— START OF Record list —
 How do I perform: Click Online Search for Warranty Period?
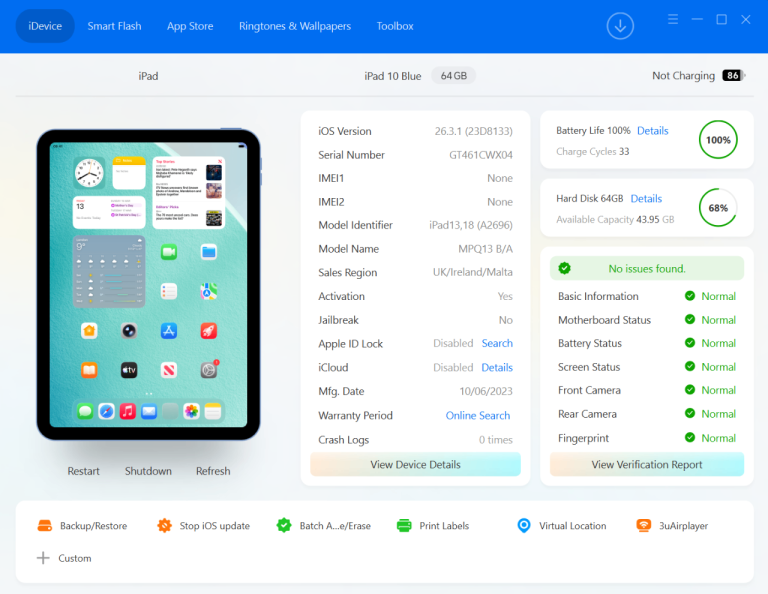pyautogui.click(x=478, y=416)
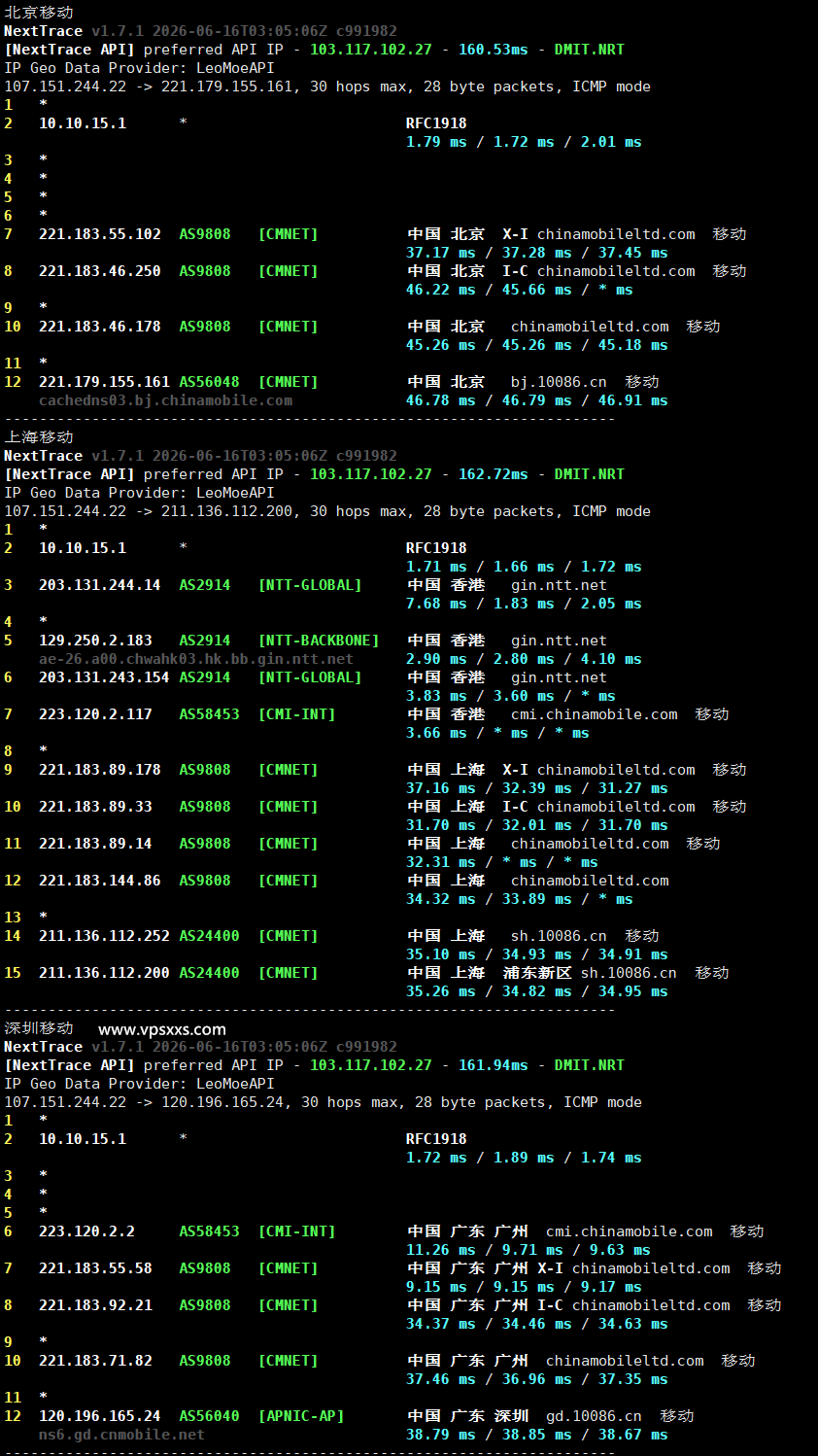Select preferred API IP 103.117.102.27 at top

coord(371,50)
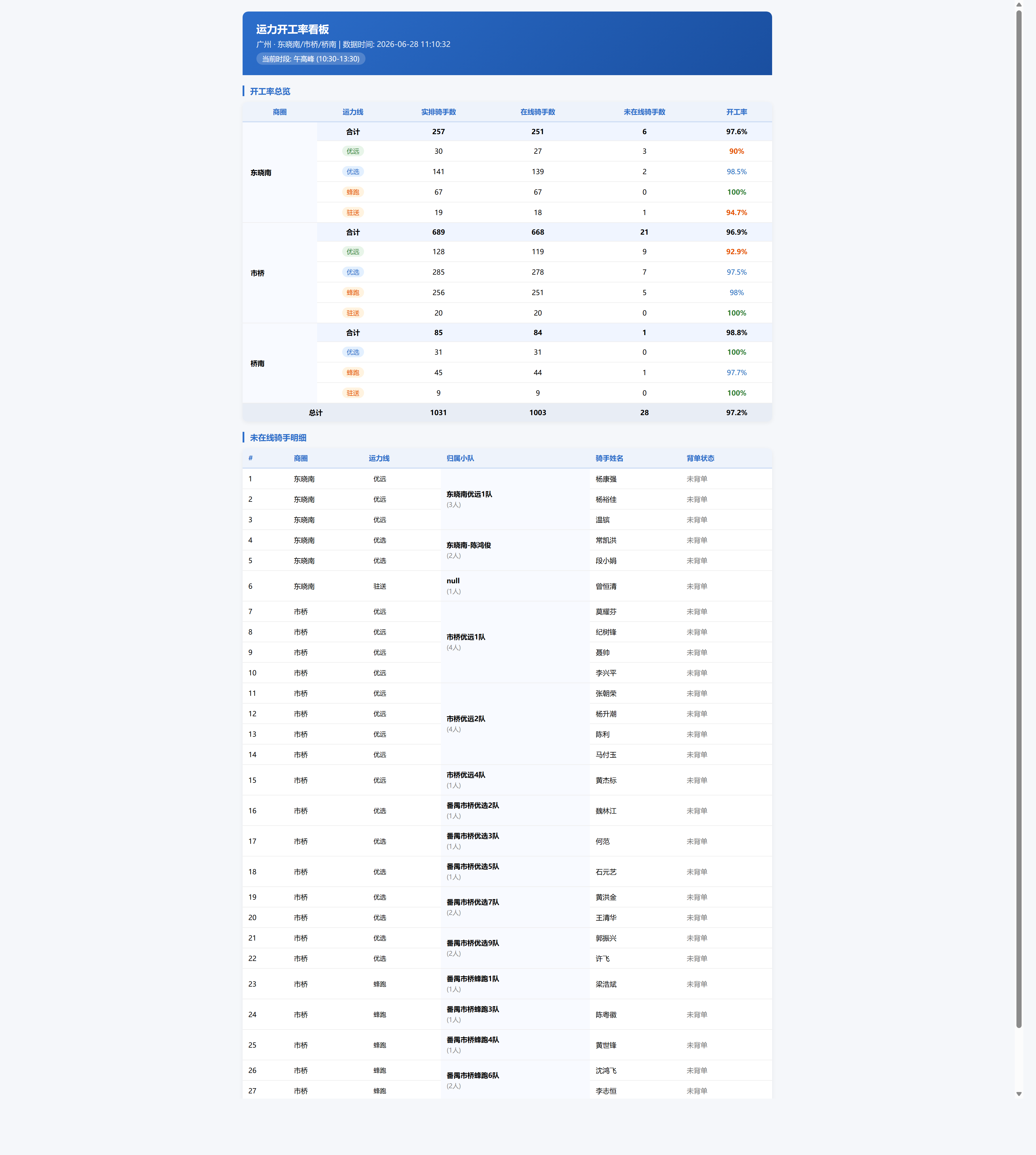Click the vertical scrollbar thumb
The width and height of the screenshot is (1036, 1155).
[1019, 518]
— END OF Record list —
What to do: Rewrite all the records above as a numbered list, one line per item, with blank lines dropped and the pictures left out.

In response:
1.  How do I perform: Click Online Search for Warranty Period?
2. pyautogui.click(x=478, y=416)
3. Select preferred API IP 103.117.102.27 at top
4. coord(371,50)
5. Click the vertical scrollbar thumb
6. The width and height of the screenshot is (1036, 1155).
7. [1019, 518]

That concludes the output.